**Exercise**:
Starting with the line that holds "Task: Click the V1", repeat each line through the last one below, exactly. Pictures stay out.

───── Provided records

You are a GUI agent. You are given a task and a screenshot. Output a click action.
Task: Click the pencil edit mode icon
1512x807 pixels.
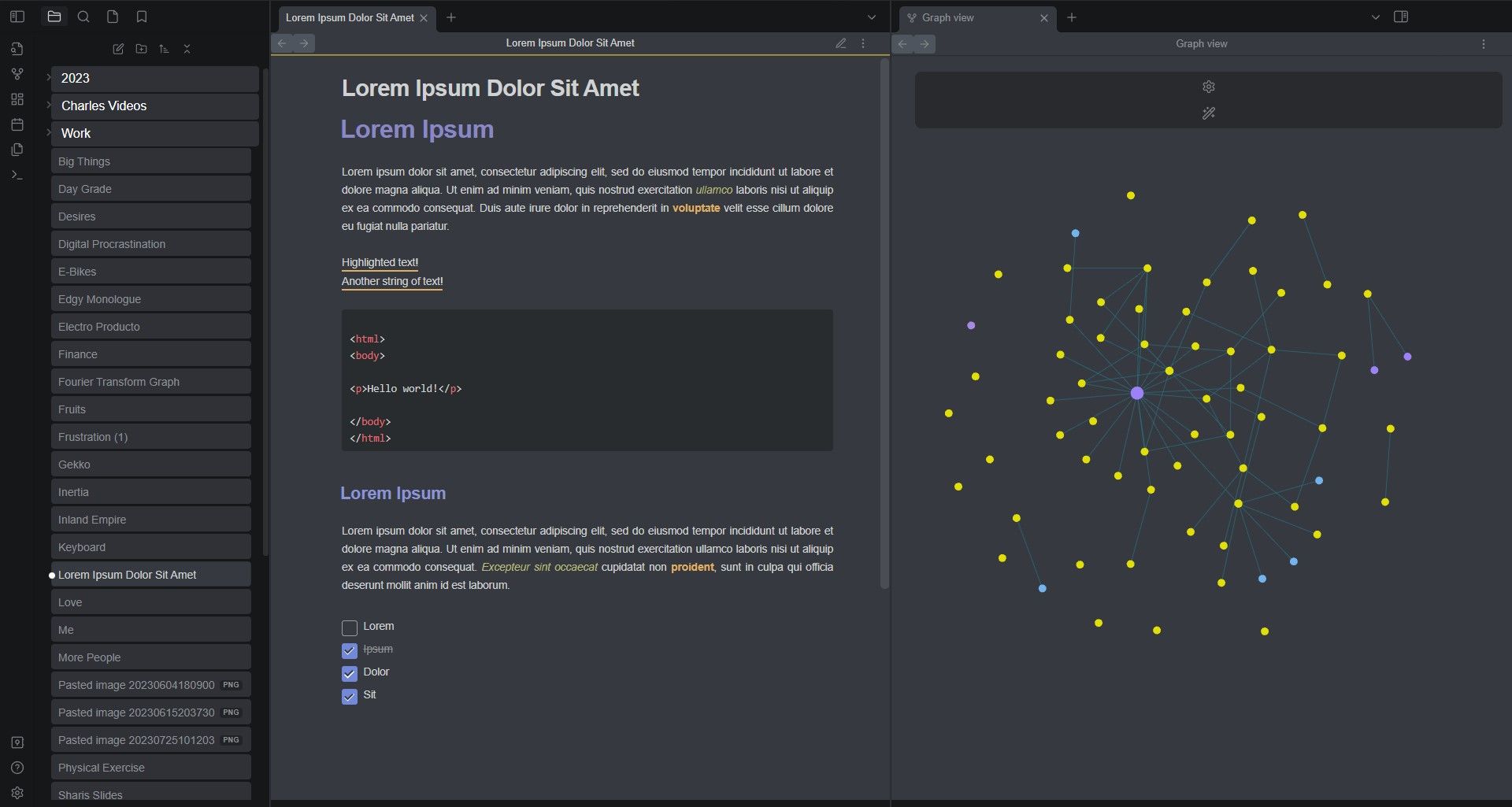840,43
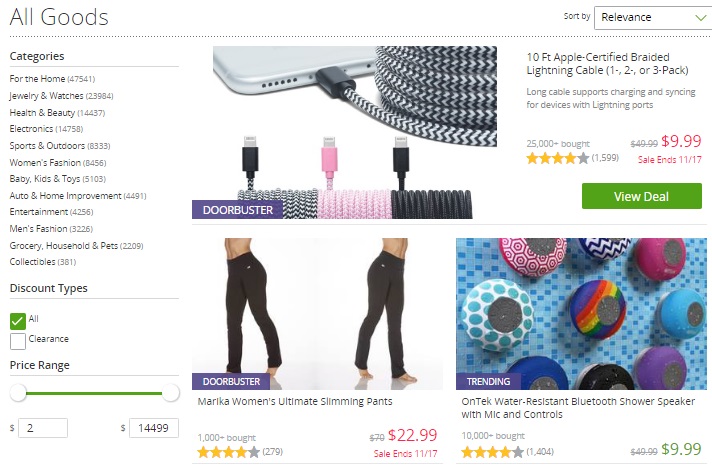
Task: Click the TRENDING badge on shower speaker image
Action: pyautogui.click(x=488, y=381)
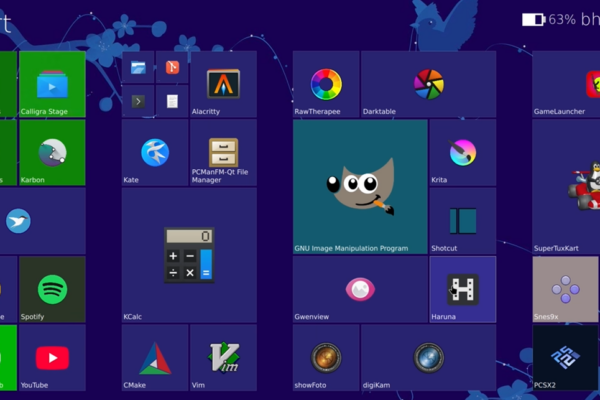Open RawTherapee tile

(x=326, y=85)
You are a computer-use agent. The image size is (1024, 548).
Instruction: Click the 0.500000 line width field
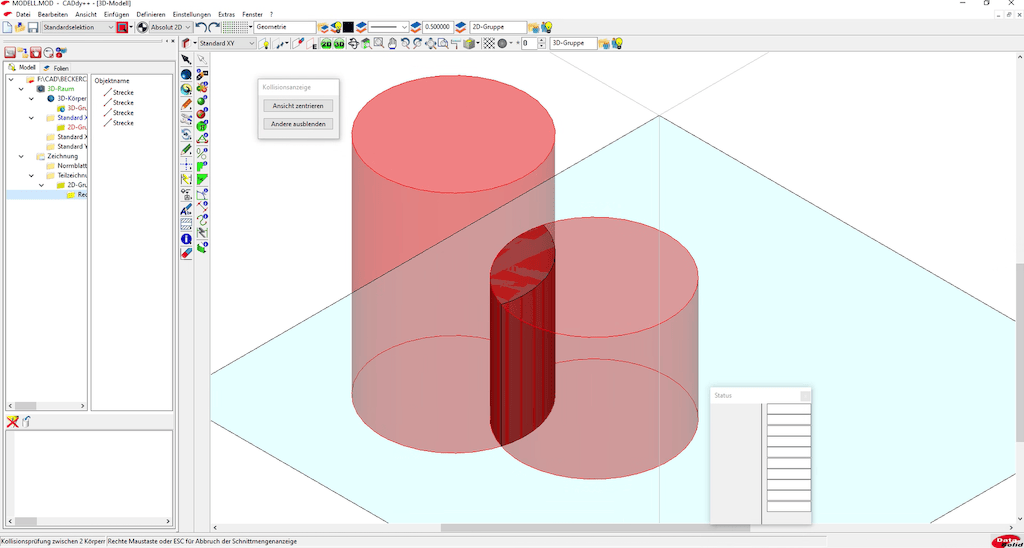click(436, 27)
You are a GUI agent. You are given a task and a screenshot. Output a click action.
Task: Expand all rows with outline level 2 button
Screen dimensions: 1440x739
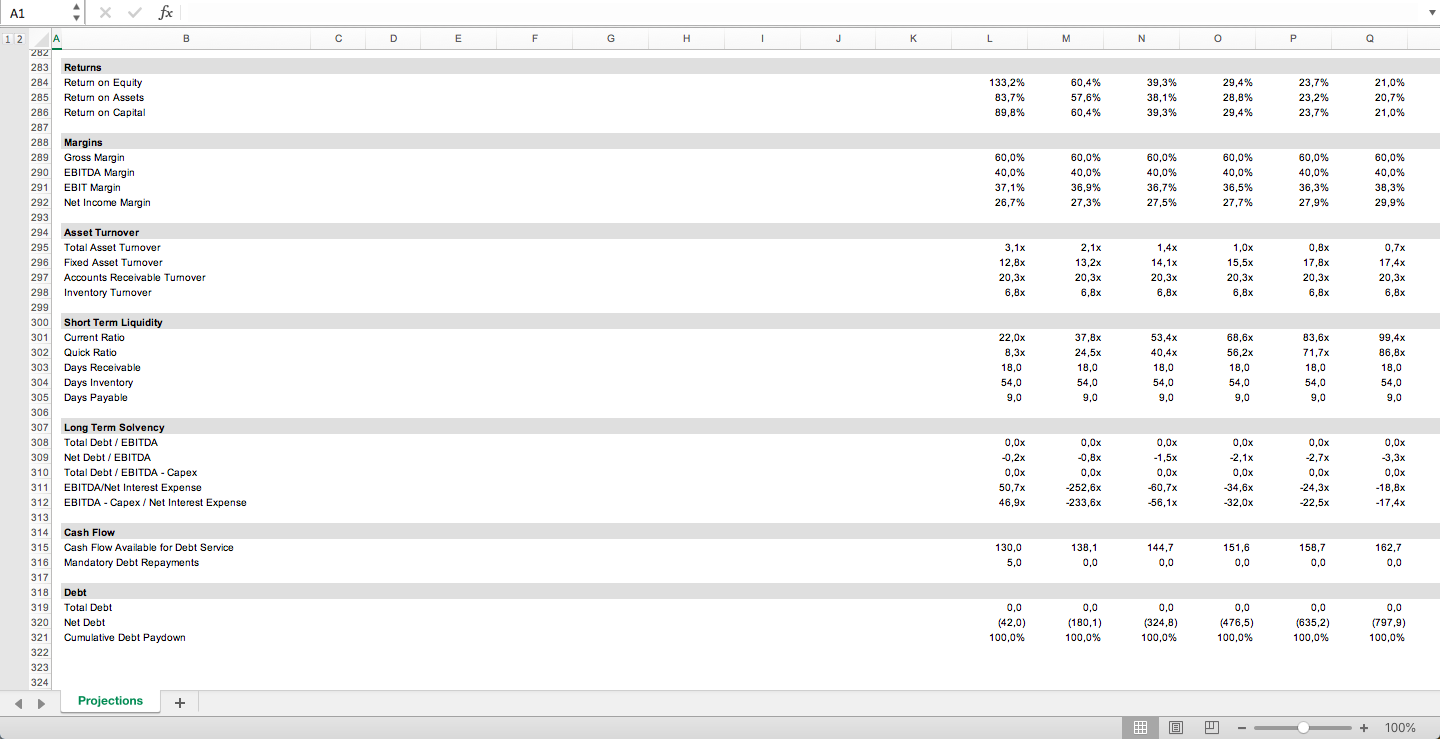(20, 38)
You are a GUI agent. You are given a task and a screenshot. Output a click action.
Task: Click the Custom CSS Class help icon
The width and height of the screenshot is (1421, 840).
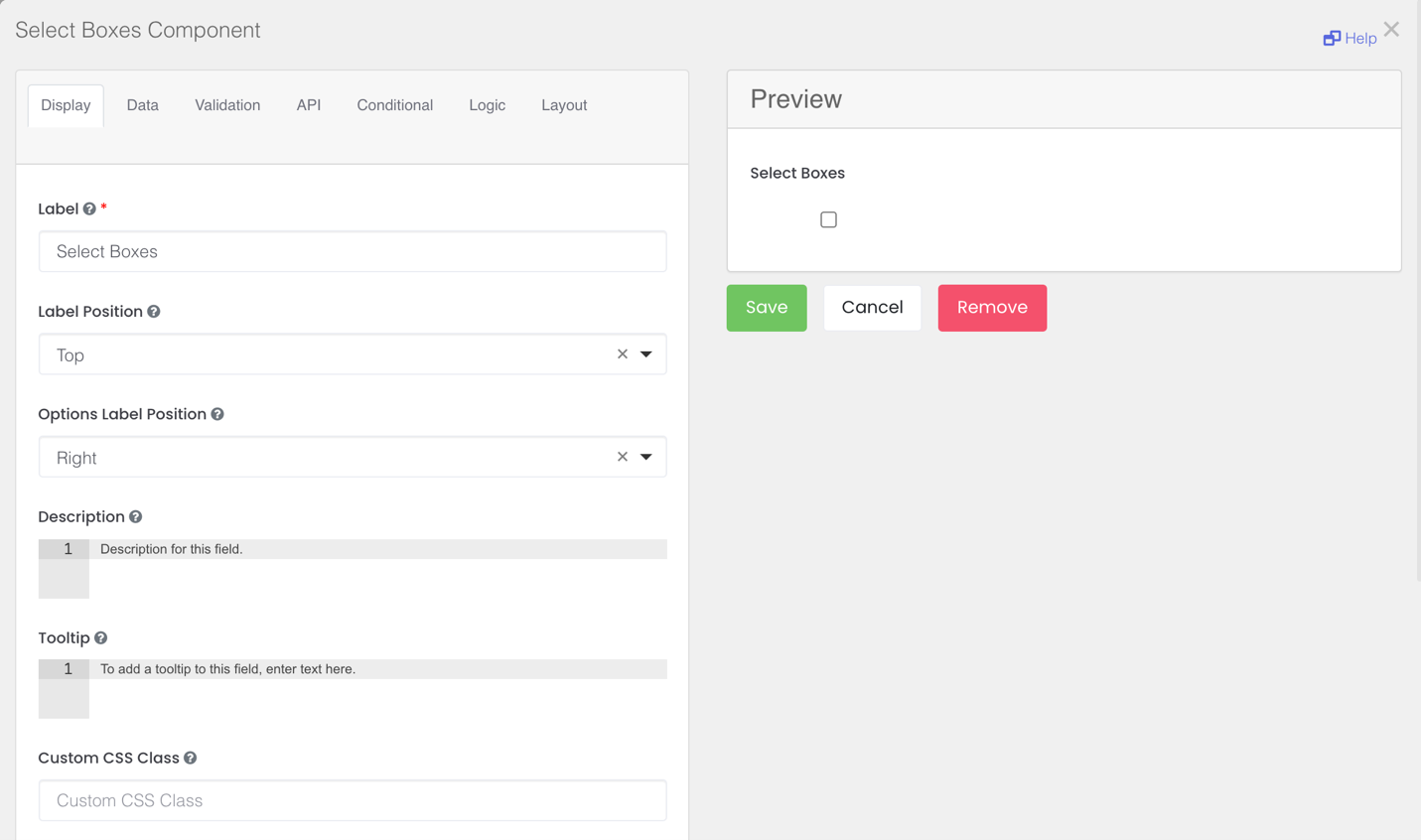tap(191, 759)
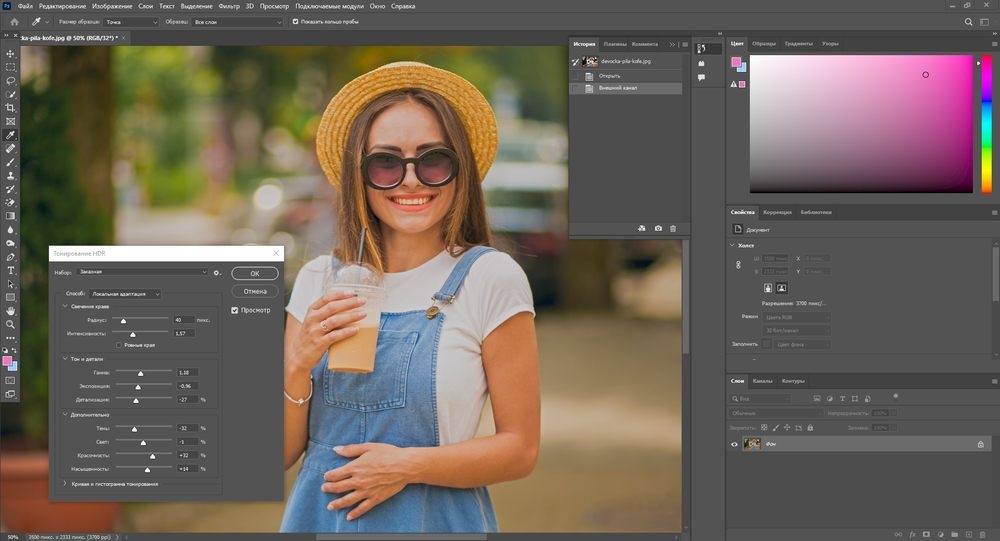Switch to the Каналы tab
The width and height of the screenshot is (1000, 541).
762,381
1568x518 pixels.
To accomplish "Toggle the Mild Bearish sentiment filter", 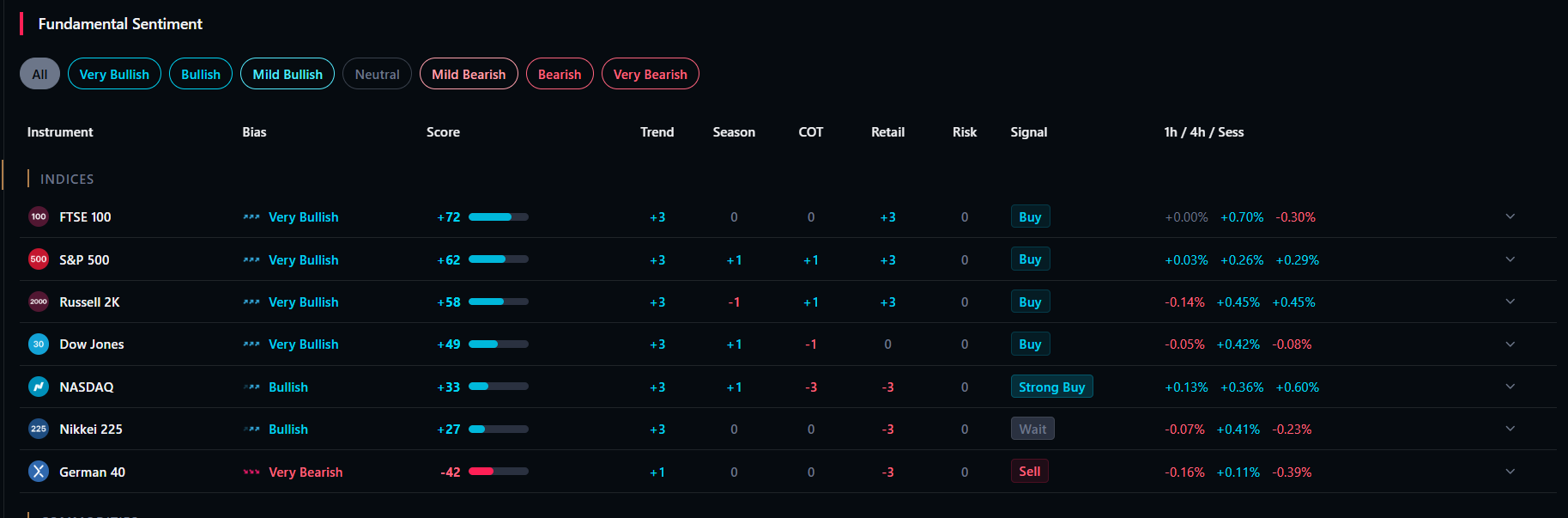I will pyautogui.click(x=469, y=74).
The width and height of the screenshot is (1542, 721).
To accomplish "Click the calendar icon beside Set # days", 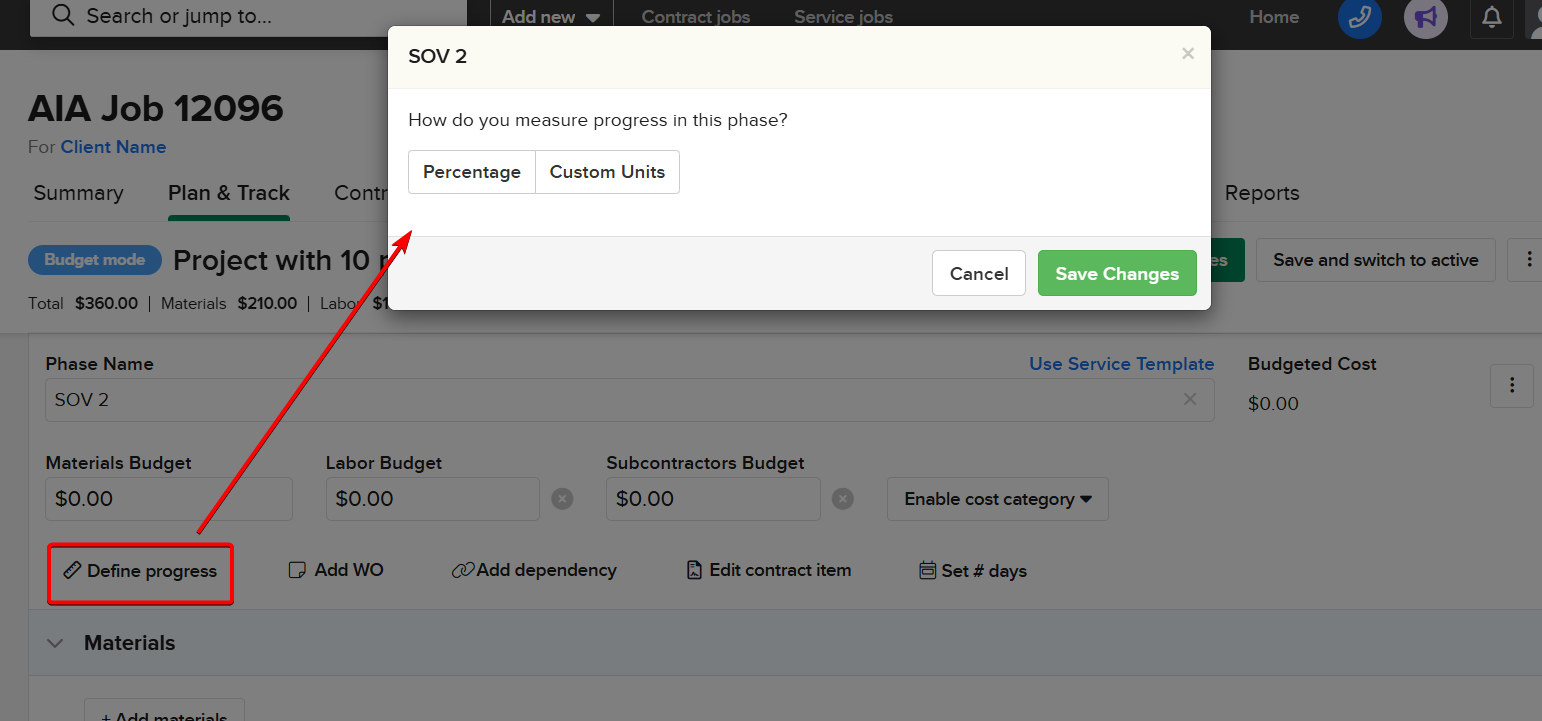I will 926,570.
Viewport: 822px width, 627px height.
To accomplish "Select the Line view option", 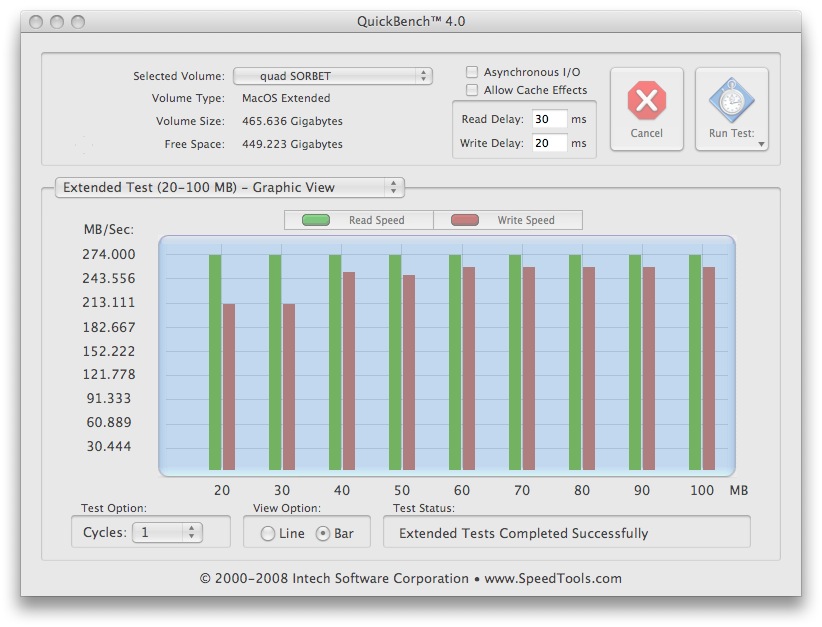I will click(x=268, y=534).
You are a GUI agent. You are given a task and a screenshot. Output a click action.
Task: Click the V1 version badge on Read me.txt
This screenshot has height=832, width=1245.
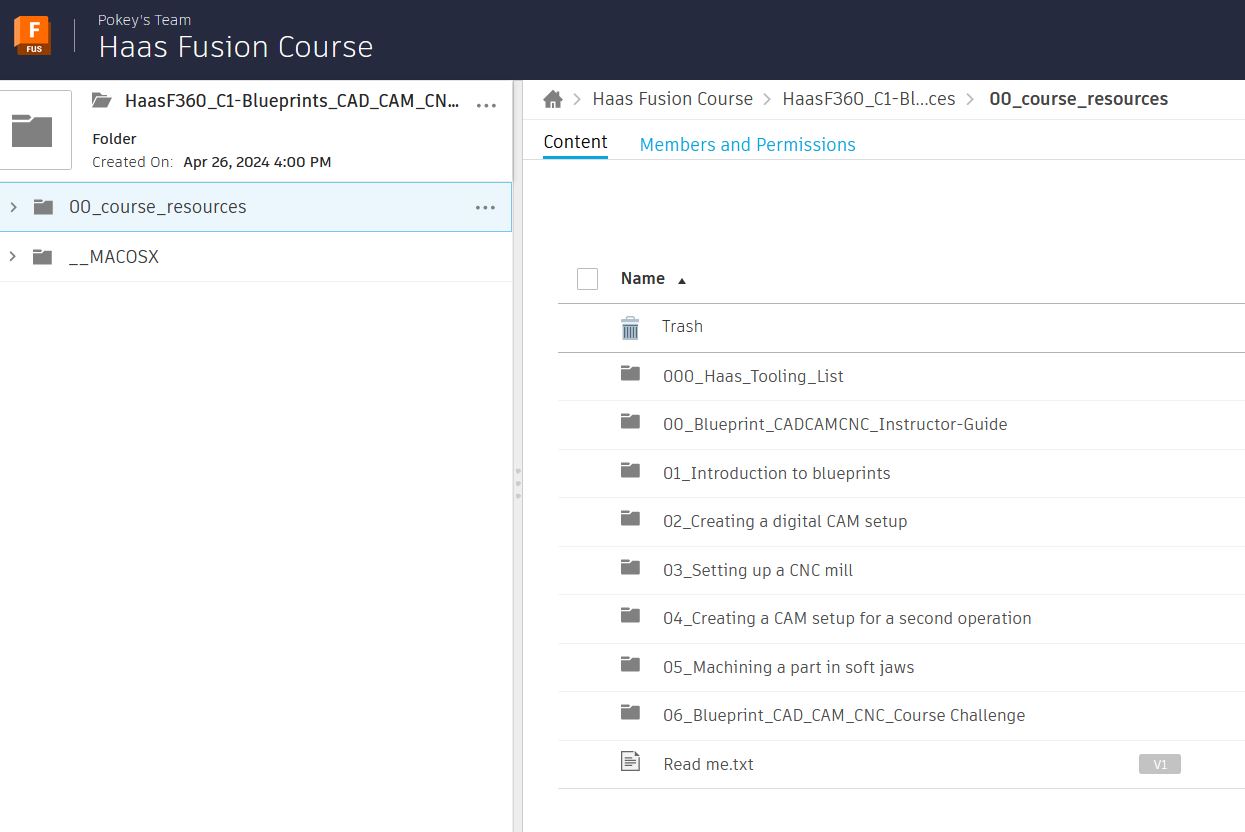click(x=1159, y=764)
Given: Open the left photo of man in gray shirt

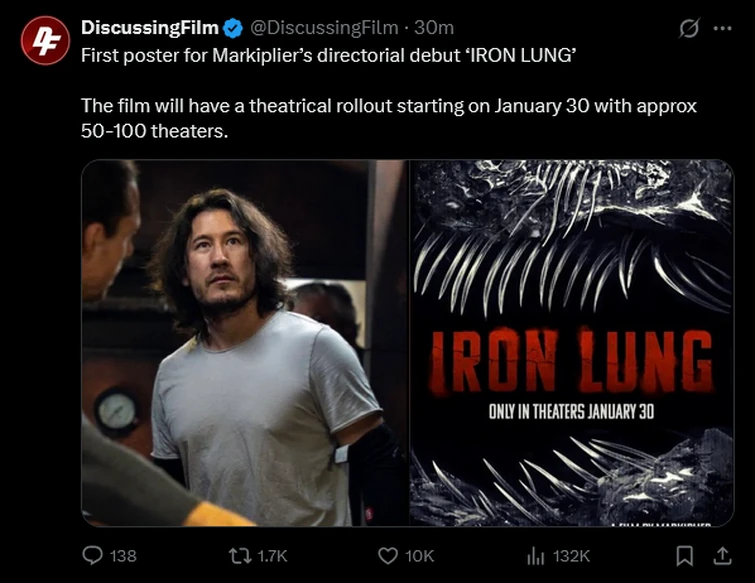Looking at the screenshot, I should (x=245, y=343).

──────────

**Task solution**:
Task: Click the V1 version badge on Read me.txt
This screenshot has height=832, width=1245.
click(x=1159, y=764)
Given: Open the left photo of man in gray shirt

Looking at the screenshot, I should (x=245, y=343).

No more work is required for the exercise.